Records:
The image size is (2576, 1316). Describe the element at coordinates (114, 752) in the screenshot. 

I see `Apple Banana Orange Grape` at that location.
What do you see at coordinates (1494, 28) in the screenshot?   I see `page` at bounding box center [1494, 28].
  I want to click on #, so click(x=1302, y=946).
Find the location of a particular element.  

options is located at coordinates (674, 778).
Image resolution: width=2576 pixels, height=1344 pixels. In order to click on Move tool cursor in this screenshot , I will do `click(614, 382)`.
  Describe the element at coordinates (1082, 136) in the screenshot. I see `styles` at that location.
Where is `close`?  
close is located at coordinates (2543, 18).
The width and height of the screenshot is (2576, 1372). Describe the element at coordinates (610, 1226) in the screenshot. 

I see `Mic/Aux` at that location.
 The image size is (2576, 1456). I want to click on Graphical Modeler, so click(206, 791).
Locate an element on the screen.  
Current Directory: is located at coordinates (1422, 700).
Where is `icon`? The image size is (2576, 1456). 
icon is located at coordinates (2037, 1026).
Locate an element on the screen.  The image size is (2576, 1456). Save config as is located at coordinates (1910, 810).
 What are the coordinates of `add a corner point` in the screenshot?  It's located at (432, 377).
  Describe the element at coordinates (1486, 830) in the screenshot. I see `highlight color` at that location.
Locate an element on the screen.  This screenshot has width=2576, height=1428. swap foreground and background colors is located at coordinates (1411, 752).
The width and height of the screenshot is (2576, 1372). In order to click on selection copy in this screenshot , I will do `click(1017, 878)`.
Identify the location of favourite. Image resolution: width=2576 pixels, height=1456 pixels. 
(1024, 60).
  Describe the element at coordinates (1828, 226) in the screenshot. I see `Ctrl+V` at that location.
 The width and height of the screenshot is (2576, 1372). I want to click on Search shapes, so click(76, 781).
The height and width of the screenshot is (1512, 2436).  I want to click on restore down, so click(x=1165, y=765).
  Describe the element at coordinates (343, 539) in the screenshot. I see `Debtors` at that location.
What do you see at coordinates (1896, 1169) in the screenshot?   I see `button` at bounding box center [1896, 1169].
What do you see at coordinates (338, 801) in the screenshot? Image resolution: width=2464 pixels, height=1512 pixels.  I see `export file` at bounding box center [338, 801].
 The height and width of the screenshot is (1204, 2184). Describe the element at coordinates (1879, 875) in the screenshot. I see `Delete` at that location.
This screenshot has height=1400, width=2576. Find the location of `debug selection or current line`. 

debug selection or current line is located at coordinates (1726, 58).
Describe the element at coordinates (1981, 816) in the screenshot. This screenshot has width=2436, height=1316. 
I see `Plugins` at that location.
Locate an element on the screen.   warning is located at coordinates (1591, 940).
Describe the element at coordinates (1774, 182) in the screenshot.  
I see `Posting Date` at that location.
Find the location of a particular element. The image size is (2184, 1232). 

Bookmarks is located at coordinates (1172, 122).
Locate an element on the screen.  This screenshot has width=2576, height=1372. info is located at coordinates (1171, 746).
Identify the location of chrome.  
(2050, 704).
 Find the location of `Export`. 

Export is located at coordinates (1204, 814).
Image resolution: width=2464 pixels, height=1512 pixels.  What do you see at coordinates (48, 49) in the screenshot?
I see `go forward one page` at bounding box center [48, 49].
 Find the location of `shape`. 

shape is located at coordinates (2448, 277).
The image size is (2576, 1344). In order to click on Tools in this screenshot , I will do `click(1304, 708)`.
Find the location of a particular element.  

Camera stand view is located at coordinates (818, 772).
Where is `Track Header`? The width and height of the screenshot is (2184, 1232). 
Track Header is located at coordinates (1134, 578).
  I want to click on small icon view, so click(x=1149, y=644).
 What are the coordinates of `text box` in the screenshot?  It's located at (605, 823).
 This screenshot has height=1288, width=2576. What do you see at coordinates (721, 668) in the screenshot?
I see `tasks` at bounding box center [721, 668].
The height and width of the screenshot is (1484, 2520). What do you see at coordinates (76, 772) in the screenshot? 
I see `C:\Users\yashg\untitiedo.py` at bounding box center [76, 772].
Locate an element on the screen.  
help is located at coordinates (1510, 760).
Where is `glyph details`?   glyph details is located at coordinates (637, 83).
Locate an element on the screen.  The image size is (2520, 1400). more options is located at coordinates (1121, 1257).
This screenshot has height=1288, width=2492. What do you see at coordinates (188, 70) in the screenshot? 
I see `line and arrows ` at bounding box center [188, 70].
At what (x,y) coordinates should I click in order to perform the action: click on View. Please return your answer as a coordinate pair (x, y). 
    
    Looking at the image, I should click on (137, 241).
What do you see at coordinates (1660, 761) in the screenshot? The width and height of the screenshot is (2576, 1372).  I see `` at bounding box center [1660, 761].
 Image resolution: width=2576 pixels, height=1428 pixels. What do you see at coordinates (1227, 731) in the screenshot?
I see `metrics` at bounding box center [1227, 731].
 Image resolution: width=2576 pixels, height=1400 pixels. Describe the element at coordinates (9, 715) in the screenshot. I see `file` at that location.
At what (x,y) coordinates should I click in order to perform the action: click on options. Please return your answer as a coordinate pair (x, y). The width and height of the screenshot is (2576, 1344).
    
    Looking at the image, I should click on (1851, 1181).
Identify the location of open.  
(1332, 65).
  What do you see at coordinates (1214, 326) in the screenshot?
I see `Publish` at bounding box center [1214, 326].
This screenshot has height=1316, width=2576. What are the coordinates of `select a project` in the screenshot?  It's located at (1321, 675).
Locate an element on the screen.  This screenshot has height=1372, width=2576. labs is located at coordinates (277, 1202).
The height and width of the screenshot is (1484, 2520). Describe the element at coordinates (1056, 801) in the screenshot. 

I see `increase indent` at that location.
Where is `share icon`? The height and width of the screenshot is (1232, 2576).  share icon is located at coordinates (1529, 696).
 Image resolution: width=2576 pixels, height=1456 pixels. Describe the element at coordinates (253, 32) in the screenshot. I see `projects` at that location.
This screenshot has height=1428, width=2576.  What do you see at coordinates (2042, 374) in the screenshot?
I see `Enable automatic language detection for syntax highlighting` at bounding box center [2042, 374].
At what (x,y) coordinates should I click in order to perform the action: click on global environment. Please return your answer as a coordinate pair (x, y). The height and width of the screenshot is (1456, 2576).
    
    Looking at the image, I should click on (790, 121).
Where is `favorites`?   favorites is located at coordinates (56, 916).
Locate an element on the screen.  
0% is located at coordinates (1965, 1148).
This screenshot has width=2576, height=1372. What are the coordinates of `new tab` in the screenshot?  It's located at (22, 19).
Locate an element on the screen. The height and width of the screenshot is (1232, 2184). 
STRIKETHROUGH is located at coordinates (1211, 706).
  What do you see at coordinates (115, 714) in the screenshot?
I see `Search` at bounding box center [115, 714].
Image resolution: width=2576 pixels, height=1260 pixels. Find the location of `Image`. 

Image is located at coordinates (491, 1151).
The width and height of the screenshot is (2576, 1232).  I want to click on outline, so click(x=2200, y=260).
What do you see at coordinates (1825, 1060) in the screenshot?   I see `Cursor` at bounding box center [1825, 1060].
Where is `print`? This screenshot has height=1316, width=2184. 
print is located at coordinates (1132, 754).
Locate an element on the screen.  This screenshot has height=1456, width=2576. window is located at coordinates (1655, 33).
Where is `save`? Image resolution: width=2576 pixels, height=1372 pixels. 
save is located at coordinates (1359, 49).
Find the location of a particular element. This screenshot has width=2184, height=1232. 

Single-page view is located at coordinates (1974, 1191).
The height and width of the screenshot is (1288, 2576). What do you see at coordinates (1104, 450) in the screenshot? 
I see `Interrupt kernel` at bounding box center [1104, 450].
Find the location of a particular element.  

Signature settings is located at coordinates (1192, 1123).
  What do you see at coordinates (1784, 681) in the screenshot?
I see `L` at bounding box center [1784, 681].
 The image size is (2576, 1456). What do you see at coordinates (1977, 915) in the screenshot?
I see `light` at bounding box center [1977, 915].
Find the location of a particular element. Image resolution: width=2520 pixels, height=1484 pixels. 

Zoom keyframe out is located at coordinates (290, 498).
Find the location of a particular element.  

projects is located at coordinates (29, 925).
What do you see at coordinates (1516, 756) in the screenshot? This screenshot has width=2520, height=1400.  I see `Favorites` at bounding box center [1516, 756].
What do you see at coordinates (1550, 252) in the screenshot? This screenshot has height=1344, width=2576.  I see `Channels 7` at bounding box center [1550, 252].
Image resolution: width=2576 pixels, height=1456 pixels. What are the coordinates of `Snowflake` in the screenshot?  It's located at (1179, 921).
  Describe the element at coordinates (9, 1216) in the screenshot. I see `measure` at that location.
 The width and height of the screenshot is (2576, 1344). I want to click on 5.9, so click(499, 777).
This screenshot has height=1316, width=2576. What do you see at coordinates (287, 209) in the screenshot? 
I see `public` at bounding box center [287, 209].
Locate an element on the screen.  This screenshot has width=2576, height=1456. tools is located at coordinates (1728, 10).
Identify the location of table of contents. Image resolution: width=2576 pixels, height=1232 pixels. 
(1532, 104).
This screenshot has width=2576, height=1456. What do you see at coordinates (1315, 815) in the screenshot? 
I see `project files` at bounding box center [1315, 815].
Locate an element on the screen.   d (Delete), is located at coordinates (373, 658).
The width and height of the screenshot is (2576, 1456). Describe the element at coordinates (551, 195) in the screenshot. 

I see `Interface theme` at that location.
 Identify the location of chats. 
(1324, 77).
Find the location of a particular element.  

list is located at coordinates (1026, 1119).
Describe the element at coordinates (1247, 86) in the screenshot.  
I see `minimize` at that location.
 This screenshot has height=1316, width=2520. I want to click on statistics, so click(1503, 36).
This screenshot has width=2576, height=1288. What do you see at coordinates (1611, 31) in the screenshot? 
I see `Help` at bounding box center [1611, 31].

» **WHAT TO PRODUCE**
Please put the lines of the records above into a numbered list, from the line holding "What do you see at coordinates (338, 801)" through the line holding "The image size is (2576, 1344).", inclusive, with blank lines left out and no other lines included.

» **EXERCISE ANSWER**
1. What do you see at coordinates (338, 801) in the screenshot? Image resolution: width=2464 pixels, height=1512 pixels.  I see `export file` at bounding box center [338, 801].
2.  The height and width of the screenshot is (1204, 2184). Describe the element at coordinates (1879, 875) in the screenshot. I see `Delete` at that location.
3. This screenshot has height=1400, width=2576. Find the location of `debug selection or current line`. 
4. debug selection or current line is located at coordinates (1726, 58).
5. Describe the element at coordinates (1981, 816) in the screenshot. This screenshot has width=2436, height=1316. 
6. I see `Plugins` at that location.
7. Locate an element on the screen.   warning is located at coordinates (1591, 940).
8. Describe the element at coordinates (1774, 182) in the screenshot.  
9. I see `Posting Date` at that location.
10. Find the location of a particular element. The image size is (2184, 1232). 
11. Bookmarks is located at coordinates (1172, 122).
12. Locate an element on the screen.  This screenshot has width=2576, height=1372. info is located at coordinates (1171, 746).
13. Identify the location of chrome.  
14. (2050, 704).
15.  Find the location of `Export`. 
16. Export is located at coordinates (1204, 814).
17. Image resolution: width=2464 pixels, height=1512 pixels.  What do you see at coordinates (48, 49) in the screenshot?
18. I see `go forward one page` at bounding box center [48, 49].
19.  Find the location of `shape`. 
20. shape is located at coordinates (2448, 277).
21. The image size is (2576, 1344). In order to click on Tools in this screenshot , I will do `click(1304, 708)`.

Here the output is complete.